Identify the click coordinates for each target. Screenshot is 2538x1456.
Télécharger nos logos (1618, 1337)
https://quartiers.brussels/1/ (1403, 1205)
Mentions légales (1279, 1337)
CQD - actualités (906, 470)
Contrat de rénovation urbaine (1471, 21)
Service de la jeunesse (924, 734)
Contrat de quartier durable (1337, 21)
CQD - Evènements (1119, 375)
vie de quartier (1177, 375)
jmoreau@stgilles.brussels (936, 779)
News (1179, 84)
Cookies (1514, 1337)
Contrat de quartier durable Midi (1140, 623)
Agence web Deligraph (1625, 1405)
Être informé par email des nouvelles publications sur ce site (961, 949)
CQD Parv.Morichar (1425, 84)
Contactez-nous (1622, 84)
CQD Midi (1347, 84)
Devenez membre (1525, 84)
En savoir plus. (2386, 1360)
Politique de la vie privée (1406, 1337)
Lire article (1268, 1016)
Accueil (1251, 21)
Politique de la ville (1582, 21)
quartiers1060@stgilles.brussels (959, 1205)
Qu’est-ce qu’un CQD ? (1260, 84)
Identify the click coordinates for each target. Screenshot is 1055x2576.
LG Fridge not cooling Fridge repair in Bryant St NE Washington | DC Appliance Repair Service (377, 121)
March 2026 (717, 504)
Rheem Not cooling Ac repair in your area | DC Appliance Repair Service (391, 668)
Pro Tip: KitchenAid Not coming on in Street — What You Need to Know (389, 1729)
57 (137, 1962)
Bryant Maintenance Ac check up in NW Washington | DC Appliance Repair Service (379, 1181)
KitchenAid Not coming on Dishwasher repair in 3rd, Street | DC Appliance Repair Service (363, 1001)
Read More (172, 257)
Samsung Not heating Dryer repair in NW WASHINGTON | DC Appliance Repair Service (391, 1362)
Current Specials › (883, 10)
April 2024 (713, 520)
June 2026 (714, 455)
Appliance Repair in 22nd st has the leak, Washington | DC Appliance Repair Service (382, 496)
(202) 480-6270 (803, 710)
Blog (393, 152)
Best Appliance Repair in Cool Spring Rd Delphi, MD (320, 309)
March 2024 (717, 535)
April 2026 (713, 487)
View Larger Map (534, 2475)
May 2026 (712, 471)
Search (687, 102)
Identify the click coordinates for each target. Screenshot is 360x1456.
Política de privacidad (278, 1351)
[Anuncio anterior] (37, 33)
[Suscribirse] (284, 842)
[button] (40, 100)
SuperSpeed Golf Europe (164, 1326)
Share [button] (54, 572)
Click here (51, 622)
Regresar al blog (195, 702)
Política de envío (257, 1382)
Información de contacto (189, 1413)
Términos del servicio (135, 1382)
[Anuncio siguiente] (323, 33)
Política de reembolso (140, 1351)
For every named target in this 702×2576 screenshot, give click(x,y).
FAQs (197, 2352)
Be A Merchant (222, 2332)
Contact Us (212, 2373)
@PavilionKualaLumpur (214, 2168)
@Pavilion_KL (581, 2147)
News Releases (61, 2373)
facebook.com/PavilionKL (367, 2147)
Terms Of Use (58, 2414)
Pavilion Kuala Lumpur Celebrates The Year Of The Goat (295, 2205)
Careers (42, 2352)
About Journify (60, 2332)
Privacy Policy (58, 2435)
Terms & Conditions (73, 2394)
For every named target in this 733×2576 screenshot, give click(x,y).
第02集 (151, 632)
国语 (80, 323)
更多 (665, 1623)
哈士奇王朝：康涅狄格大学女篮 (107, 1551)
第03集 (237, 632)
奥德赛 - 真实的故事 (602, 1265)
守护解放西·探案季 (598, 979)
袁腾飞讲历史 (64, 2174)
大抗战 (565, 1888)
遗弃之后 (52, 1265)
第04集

========================================

**Exercise goal**
Write out exactly the lines above from the line with "CQD - actualités (906, 470)" through the line with "(202) 480-6270 (803, 710)", both of them included, and leave out all other lines.

**Exercise result**
CQD - actualités (906, 470)
Contrat de rénovation urbaine (1471, 21)
Service de la jeunesse (924, 734)
Contrat de quartier durable (1337, 21)
CQD - Evènements (1119, 375)
vie de quartier (1177, 375)
jmoreau@stgilles.brussels (936, 779)
News (1179, 84)
Cookies (1514, 1337)
Contrat de quartier durable Midi (1140, 623)
Agence web Deligraph (1625, 1405)
Être informé par email des nouvelles publications sur ce site (961, 949)
CQD Parv.Morichar (1425, 84)
Contactez-nous (1622, 84)
CQD Midi (1347, 84)
Devenez membre (1525, 84)
En savoir plus. (2386, 1360)
Politique de la vie privée (1406, 1337)
Lire article (1268, 1016)
Accueil (1251, 21)
Politique de la ville (1582, 21)
quartiers1060@stgilles.brussels (959, 1205)
Qu’est-ce qu’un CQD ? (1260, 84)
Identify the click coordinates for each target. Screenshot is 1055x2576.
LG Fridge not cooling Fridge repair in Bryant St NE Washington | DC Appliance Repair Service (377, 121)
March 2026 (717, 504)
Rheem Not cooling Ac repair in your area | DC Appliance Repair Service (391, 668)
Pro Tip: KitchenAid Not coming on in Street — What You Need to Know (389, 1729)
57 (137, 1962)
Bryant Maintenance Ac check up in NW Washington | DC Appliance Repair Service (379, 1181)
KitchenAid Not coming on Dishwasher repair in 3rd, Street | DC Appliance Repair Service (363, 1001)
Read More (172, 257)
Samsung Not heating Dryer repair in NW WASHINGTON | DC Appliance Repair Service (391, 1362)
Current Specials › (883, 10)
April 2024 (713, 520)
June 2026 (714, 455)
Appliance Repair in 22nd st has the leak, Washington | DC Appliance Repair Service (382, 496)
(202) 480-6270 (803, 710)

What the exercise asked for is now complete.